Data for the task:
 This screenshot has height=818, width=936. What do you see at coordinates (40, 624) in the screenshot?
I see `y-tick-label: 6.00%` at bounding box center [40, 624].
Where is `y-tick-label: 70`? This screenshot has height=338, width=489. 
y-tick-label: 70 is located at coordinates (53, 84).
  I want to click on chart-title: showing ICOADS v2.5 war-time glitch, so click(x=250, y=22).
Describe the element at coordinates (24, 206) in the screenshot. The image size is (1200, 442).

--

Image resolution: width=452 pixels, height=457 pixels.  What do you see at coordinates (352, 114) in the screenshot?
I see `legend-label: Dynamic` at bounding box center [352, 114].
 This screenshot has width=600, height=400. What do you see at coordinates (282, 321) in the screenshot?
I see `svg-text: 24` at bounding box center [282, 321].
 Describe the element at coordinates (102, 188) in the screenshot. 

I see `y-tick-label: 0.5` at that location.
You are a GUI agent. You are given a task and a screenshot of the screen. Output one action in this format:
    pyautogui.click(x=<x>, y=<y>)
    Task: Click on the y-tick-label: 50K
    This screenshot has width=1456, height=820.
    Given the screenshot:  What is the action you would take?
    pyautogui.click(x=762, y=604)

Exercise requirements:
Render as a JSON list of strings, one string per line and with blank lines omitted, the items from the line with "I want to click" up to and including the line with "Describe the element at coordinates (24, 206)".

Answer box:
[
  "  I want to click on chart-title: showing ICOADS v2.5 war-time glitch, so click(x=250, y=22).",
  "Describe the element at coordinates (24, 206) in the screenshot. The image size is (1200, 442)."
]